Re: With big repos and slower connections, git clone can be hard to work with

ellie <el@xxxxxxxxxxx> · Mon, 8 Jul 2024 14:41:48 +0200

On 7/8/24 2:30 PM, rsbecker@xxxxxxxxxxxxx wrote:
On Sunday, July 7, 2024 10:28 PM, ellie wrote:
I was intending to suggest that depending on the largest object in the repository,
resume may remain a concern for lower end users. My apologies for being unclear.

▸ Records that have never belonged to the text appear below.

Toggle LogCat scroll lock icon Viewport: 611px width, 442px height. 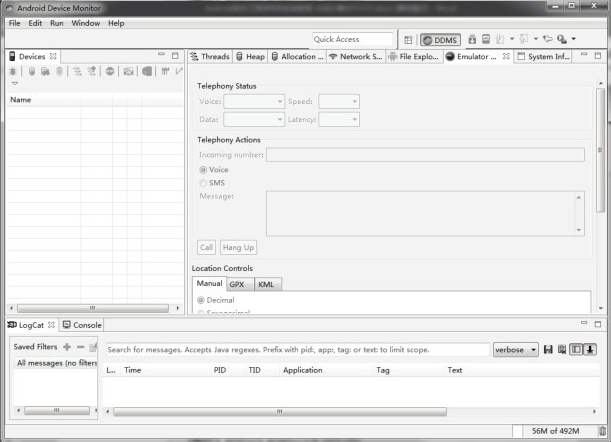pyautogui.click(x=589, y=350)
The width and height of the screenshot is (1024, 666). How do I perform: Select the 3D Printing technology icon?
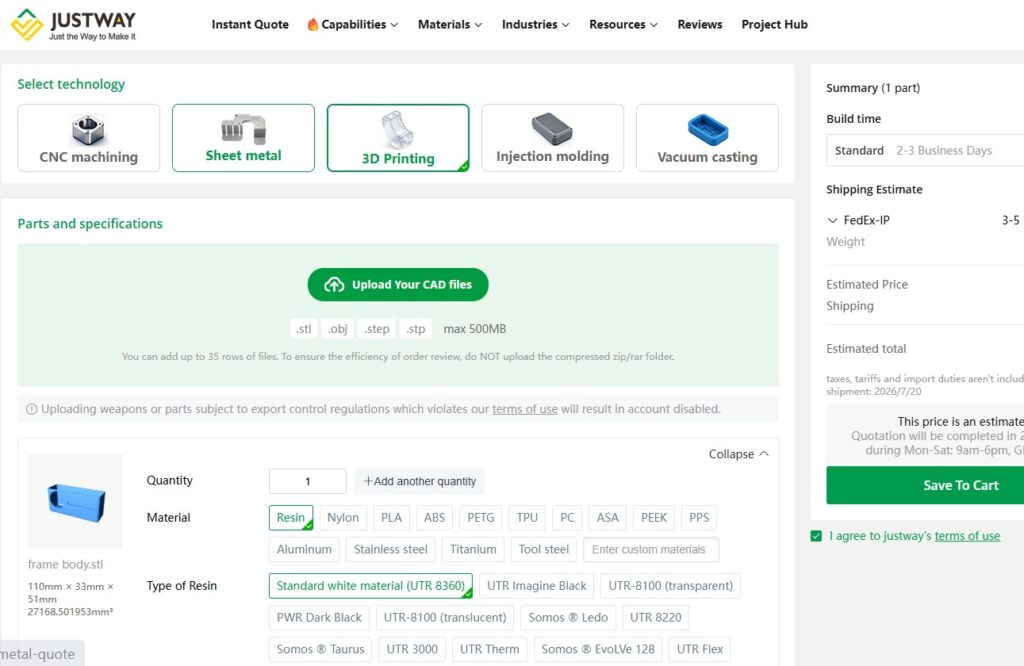click(x=398, y=130)
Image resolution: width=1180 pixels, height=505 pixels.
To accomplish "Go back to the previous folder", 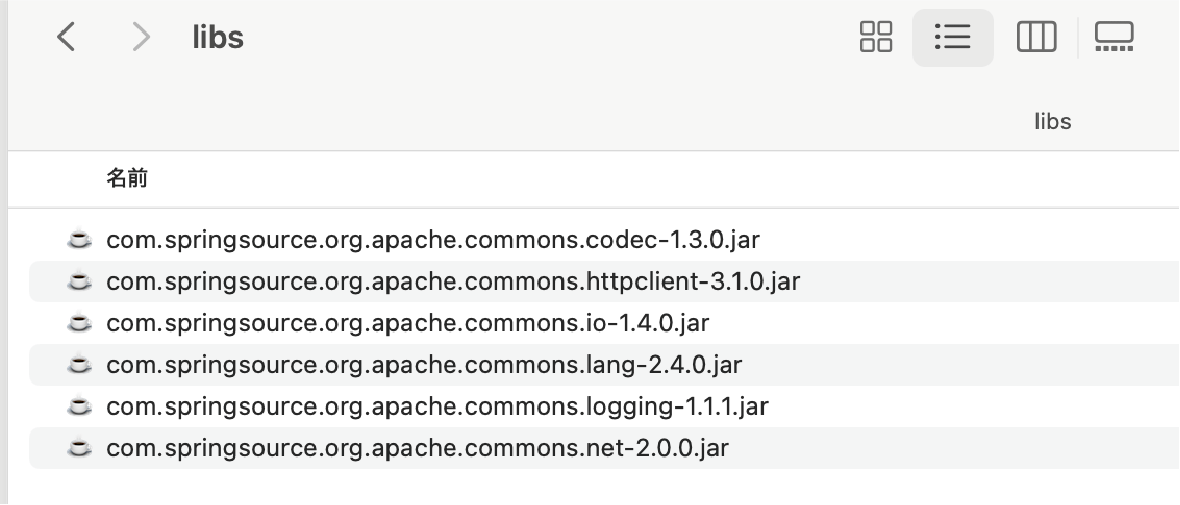I will (x=66, y=38).
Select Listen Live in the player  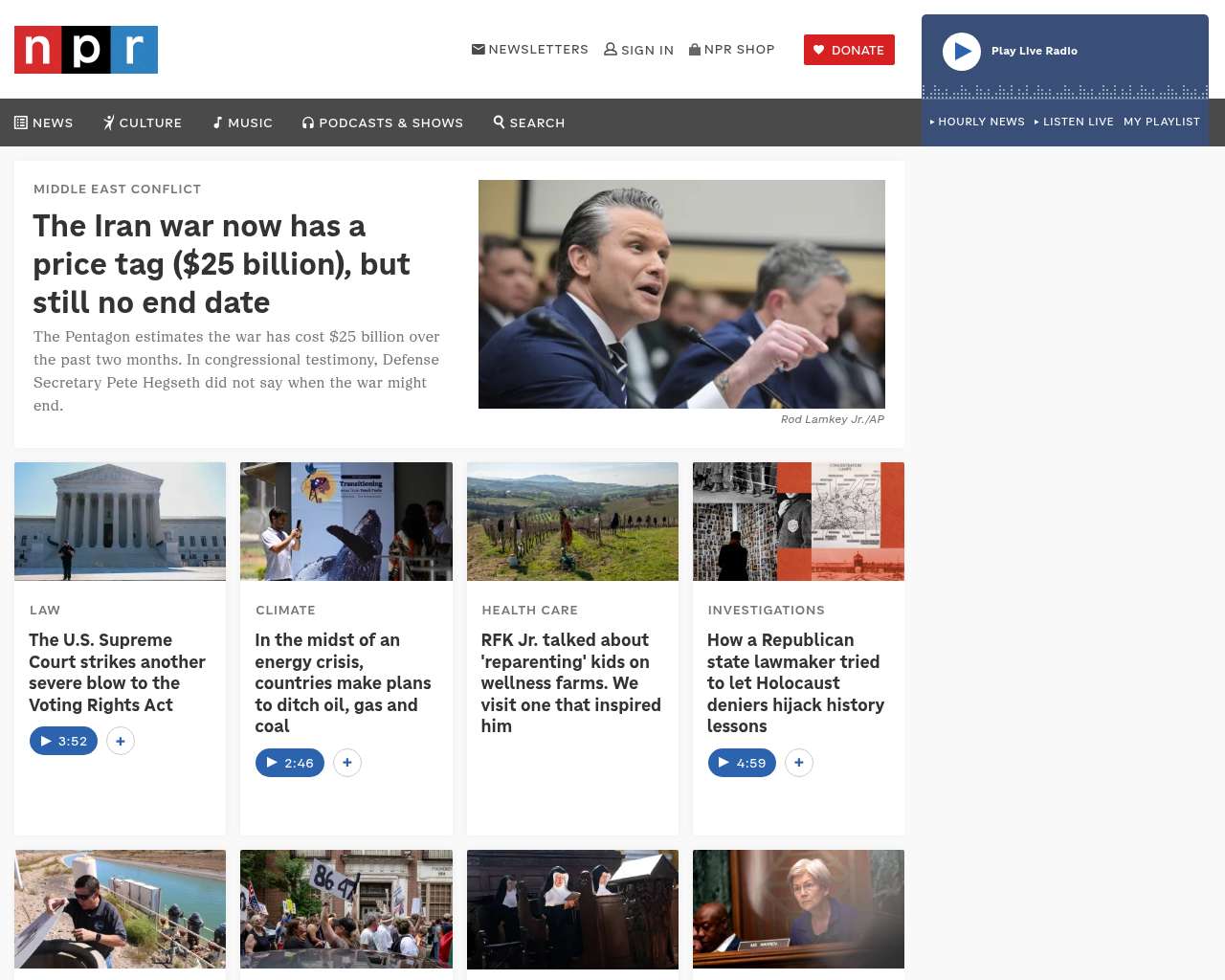coord(1075,122)
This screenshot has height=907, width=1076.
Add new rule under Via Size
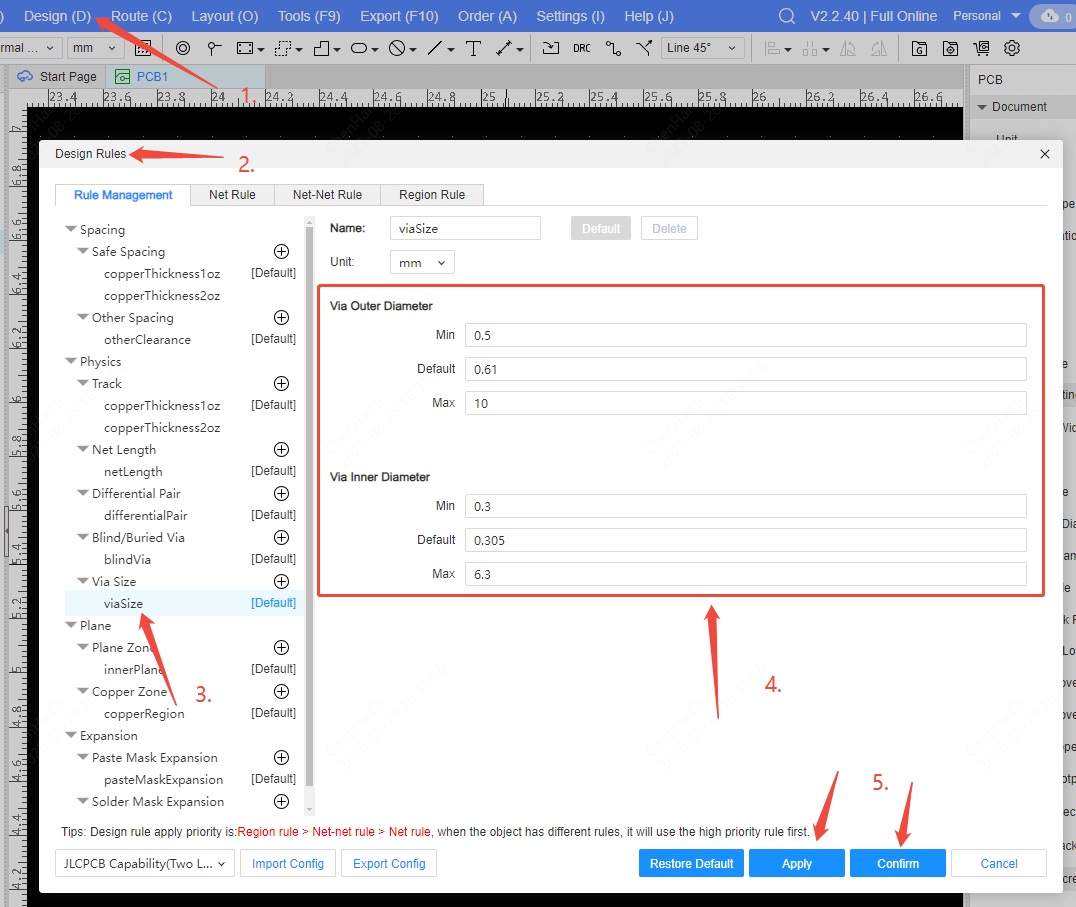click(282, 581)
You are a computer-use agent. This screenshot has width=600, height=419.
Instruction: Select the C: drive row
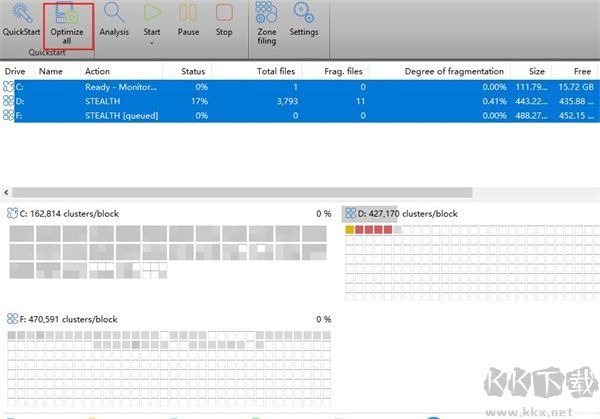(300, 87)
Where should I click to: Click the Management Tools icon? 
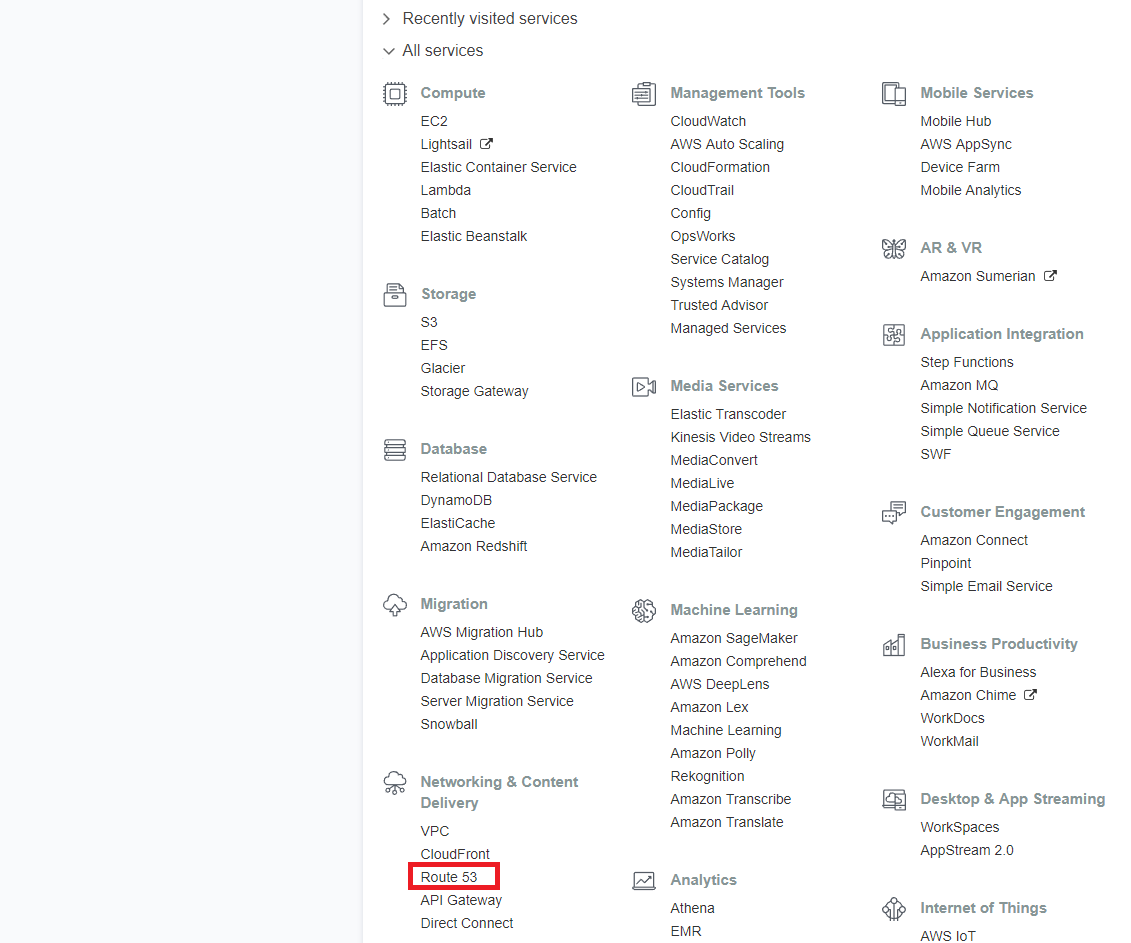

As for my concrete problem, I can only guess what's happening, maybe github's
HTTPS proxy too eagerly discarding slow connections:

$ git clone https://github.com/maliit/keyboard maliit-keyboard Cloning into 'maliit-
keyboard'...
remote: Enumerating objects: 23243, done.
remote: Counting objects: 100% (464/464), done.
remote: Compressing objects: 100% (207/207), done.
error: RPC failed; curl 92 HTTP/2 stream 5 was not closed cleanly:
CANCEL (err 8)
error: 2507 bytes of body are still expected
fetch-pack: unexpected disconnect while reading sideband packet
fatal: early EOF
fatal: fetch-pack: invalid index-pack output

A deepen seems to fail for this repo since one deepen step already gets killed off. Git
HTTPS clones from any other hoster I tried, including gitlab.com, work fine, as do git
SSH clones from github.com.

Sorry for the long tangent. Basically, my point was just that resume still seems like a
good idea even with deepen existing.

Regards,

Ellie

On 7/8/24 3:27 AM, rsbecker@xxxxxxxxxxxxx wrote:
On Sunday, July 7, 2024 7:42 PM, ellie wrote:
I have now encountered a repository where even --deepen=1 is bound to
be failing because it pulls in something fairly large that takes a
few minutes. (Possibly, the server proxy has a faulty timeout setting
that punishes slow connections, but for connections unreliable on the
client side the problem would be the same.)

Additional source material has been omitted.